Form of Indian semi-classical vocal music

Tappa is a form of Indian semi-classical vocal music. Its specialty is a rolling pace based on fast, subtle and knotty construction. Its tunes are melodious and sweet, and depict the emotional outbursts of a lover. Tappe (plural) were sung mostly by songstresses, known as baigees, in royal courts.

==History==
Tappa originated from the folk songs of the camel riders in Punjab. The tappa style of music was refined and introduced to the imperial court of the Mughal Emperor Muhammad Shah, and later by Mian Ghulam Nabi Shori or Shori Mian, a court singer of Asaf-Ud-Dowlah, Nawab of Awadh.

In Bengal, Ramnidhi Gupta, Shibangshu De & Kalidas Chattopadhyay composed Bengali tappa and they are called Nidhu Babu's Tappa. Tappa gayaki took new shape and over decades became puratani, a semi-classical form of Bengali songs.
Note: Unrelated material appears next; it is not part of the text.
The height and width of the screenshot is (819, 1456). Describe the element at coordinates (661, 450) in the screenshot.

Tappa, as a significant genre in Bengali musical styles, reached levels of excellence in lyrics and rendition (gayaki), arguably unmatched in other parts of India. Hugely popular in the latter half of the 19th century and the beginning of the 20th, tappa was the genre of choice of the wealthy elite as well as the classes with more modest means. An evolved format of the tappa was the baithaki style, which evolved under the direct patronage of the landed elites of the zamindari classes of the late 19th and early 20th centuries, in their baithak-khanas (literally, baithak - assembly, khana - halls or salons) and jalsaghar (literally, halls for entertainment, mujra or nautch halls)
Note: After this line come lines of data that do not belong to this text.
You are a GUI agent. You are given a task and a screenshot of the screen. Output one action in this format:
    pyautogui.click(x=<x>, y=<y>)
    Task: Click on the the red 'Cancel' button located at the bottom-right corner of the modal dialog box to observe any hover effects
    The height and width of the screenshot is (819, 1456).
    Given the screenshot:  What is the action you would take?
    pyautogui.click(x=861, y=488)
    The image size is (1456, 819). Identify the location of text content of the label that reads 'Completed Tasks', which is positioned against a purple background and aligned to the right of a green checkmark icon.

Composers of repute included Bidyasundar, Roopchaand Pakkhi, Dadathakur, and Hiralal Sarkhel. Unfortunately, tappa being mainly a vocal tradition, a lot of priceless material from the body of art has been lost in the passage of time. Many celebrated artists died before recordings of music became common. What is left today is mainly handed down from the generations by oral traditions as well as some written matter, occasionally turned up in the course of research.

Ramkumar Chattopadhyay was one of the most significant vocal proponent in recent times, of the tappa style music in Bengal, renowned for his semi-humorous and majorly artistic renditions and his comical incorporation of English into the Bengali lyrics, either his own translations or his anecdotal translations based on prior sources, ostensibly for the 'comprehension' of the British 'sahibs' in the British Raj era, but containing many subversive and sarcastic tones in the English transliterations, clearly against the Imperial regime, but subtly put, so as not to arouse the suspicion of the strict and (usually) sensitive colonial government and invite charges of sedition. (e.g. Let me go, ohe dwari, tumi kader kuler bou (humorously translated by him as "Madam, whose family you belong to...").

==Performers==
Among the prominent living performers of this style are Pt. Laxmanrao and his daughter Vidushi Meeta Pandit, Pandita Malini Rajurkar and Shashwati Mandal of the Gwalior Gharana, Shanno Khurana of the Rampur-Sahaswan gharana, Smt. Shubhada Paradkar, a disciple of Gajananrao Joshi and Pt. Ajoy Chakrabarty of the Patiala gharana.

Among instrumentalists, sarod player Shekhar Borkar from Pune was the first ever to perform a tappa on an instrument, implementing the Tarankaar Baaz, a style of playing he invented.